(Items listed in a dataset)
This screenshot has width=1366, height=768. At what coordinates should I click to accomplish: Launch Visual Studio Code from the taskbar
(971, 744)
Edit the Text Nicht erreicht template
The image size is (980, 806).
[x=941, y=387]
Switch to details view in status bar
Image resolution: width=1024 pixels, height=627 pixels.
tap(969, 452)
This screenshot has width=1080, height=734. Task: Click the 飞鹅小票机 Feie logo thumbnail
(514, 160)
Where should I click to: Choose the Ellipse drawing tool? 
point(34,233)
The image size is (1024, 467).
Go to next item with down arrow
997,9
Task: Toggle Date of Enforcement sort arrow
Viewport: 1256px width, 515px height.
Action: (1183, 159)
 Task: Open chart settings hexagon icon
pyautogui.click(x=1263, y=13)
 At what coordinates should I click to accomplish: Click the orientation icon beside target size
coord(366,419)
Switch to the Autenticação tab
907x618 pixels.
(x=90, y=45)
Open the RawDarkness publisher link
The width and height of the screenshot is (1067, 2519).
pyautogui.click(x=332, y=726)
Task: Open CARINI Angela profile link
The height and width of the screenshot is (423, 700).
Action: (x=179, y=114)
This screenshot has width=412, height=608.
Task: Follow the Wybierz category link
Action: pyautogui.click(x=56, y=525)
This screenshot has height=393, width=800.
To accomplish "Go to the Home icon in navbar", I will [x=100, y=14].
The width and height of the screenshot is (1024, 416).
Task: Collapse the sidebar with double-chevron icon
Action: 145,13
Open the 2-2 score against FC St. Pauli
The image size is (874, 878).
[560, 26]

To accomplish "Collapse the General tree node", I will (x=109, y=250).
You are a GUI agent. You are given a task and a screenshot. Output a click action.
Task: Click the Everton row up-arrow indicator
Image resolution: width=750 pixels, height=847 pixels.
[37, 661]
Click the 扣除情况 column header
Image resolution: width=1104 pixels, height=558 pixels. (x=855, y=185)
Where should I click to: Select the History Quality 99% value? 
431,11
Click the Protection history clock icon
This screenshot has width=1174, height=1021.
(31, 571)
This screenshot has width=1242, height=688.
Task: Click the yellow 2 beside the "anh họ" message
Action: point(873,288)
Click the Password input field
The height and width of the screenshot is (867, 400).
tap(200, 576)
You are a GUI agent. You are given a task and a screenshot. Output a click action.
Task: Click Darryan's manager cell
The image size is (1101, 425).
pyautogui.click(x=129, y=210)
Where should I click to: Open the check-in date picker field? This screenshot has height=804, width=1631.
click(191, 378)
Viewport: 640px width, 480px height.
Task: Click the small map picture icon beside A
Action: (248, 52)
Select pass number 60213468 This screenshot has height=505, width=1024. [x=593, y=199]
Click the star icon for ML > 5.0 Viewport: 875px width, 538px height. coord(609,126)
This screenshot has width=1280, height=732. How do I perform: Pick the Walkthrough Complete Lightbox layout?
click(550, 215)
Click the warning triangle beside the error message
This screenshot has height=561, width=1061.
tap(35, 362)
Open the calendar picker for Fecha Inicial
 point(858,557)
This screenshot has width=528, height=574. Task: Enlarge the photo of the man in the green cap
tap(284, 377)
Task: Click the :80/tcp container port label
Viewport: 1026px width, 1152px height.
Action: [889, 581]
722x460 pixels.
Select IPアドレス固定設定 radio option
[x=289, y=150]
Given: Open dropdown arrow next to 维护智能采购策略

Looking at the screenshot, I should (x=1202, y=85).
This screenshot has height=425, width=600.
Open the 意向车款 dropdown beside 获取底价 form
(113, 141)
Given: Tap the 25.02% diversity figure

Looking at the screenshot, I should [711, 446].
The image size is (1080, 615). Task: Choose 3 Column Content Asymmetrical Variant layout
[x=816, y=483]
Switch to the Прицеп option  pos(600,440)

→ **Work to be completed**:
Word for word, write out each record shown above.

→ **Response area**:
This screenshot has width=1366, height=768. At what coordinates should I click to accomplish: Launch Visual Studio Code from the taskbar
(971, 744)
Edit the Text Nicht erreicht template
The image size is (980, 806).
[x=941, y=387]
Switch to details view in status bar
Image resolution: width=1024 pixels, height=627 pixels.
tap(969, 452)
This screenshot has width=1080, height=734. Task: Click the 飞鹅小票机 Feie logo thumbnail
(514, 160)
Where should I click to: Choose the Ellipse drawing tool? 
point(34,233)
The image size is (1024, 467).
Go to next item with down arrow
997,9
Task: Toggle Date of Enforcement sort arrow
Viewport: 1256px width, 515px height.
Action: (1183, 159)
 Task: Open chart settings hexagon icon
pyautogui.click(x=1263, y=13)
 At what coordinates should I click to accomplish: Click the orientation icon beside target size
coord(366,419)
Switch to the Autenticação tab
907x618 pixels.
(x=90, y=45)
Open the RawDarkness publisher link
The width and height of the screenshot is (1067, 2519).
pyautogui.click(x=332, y=726)
Task: Open CARINI Angela profile link
The height and width of the screenshot is (423, 700).
Action: (x=179, y=114)
This screenshot has width=412, height=608.
Task: Follow the Wybierz category link
Action: pyautogui.click(x=56, y=525)
This screenshot has height=393, width=800.
To accomplish "Go to the Home icon in navbar", I will [x=100, y=14].
The width and height of the screenshot is (1024, 416).
Task: Collapse the sidebar with double-chevron icon
Action: 145,13
Open the 2-2 score against FC St. Pauli
The image size is (874, 878).
[560, 26]

To accomplish "Collapse the General tree node", I will (x=109, y=250).
You are a GUI agent. You are given a task and a screenshot. Output a click action.
Task: Click the Everton row up-arrow indicator
Image resolution: width=750 pixels, height=847 pixels.
[37, 661]
Click the 扣除情况 column header
Image resolution: width=1104 pixels, height=558 pixels. (x=855, y=185)
Where should I click to: Select the History Quality 99% value? 
431,11
Click the Protection history clock icon
This screenshot has width=1174, height=1021.
(31, 571)
This screenshot has width=1242, height=688.
Task: Click the yellow 2 beside the "anh họ" message
Action: point(873,288)
Click the Password input field
The height and width of the screenshot is (867, 400).
tap(200, 576)
You are a GUI agent. You are given a task and a screenshot. Output a click action.
Task: Click Darryan's manager cell
The image size is (1101, 425).
pyautogui.click(x=129, y=210)
Where should I click to: Open the check-in date picker field? This screenshot has height=804, width=1631.
click(191, 378)
Viewport: 640px width, 480px height.
Task: Click the small map picture icon beside A
Action: (248, 52)
Select pass number 60213468 This screenshot has height=505, width=1024. [x=593, y=199]
Click the star icon for ML > 5.0 Viewport: 875px width, 538px height. coord(609,126)
This screenshot has width=1280, height=732. How do I perform: Pick the Walkthrough Complete Lightbox layout?
click(550, 215)
Click the warning triangle beside the error message
This screenshot has height=561, width=1061.
tap(35, 362)
Open the calendar picker for Fecha Inicial
 point(858,557)
This screenshot has width=528, height=574. Task: Enlarge the photo of the man in the green cap
tap(284, 377)
Task: Click the :80/tcp container port label
Viewport: 1026px width, 1152px height.
Action: [889, 581]
722x460 pixels.
Select IPアドレス固定設定 radio option
[x=289, y=150]
Given: Open dropdown arrow next to 维护智能采购策略

Looking at the screenshot, I should (x=1202, y=85).
This screenshot has height=425, width=600.
Open the 意向车款 dropdown beside 获取底价 form
(113, 141)
Given: Tap the 25.02% diversity figure

Looking at the screenshot, I should [711, 446].
The image size is (1080, 615). Task: Choose 3 Column Content Asymmetrical Variant layout
[x=816, y=483]
Switch to the Прицеп option  pos(600,440)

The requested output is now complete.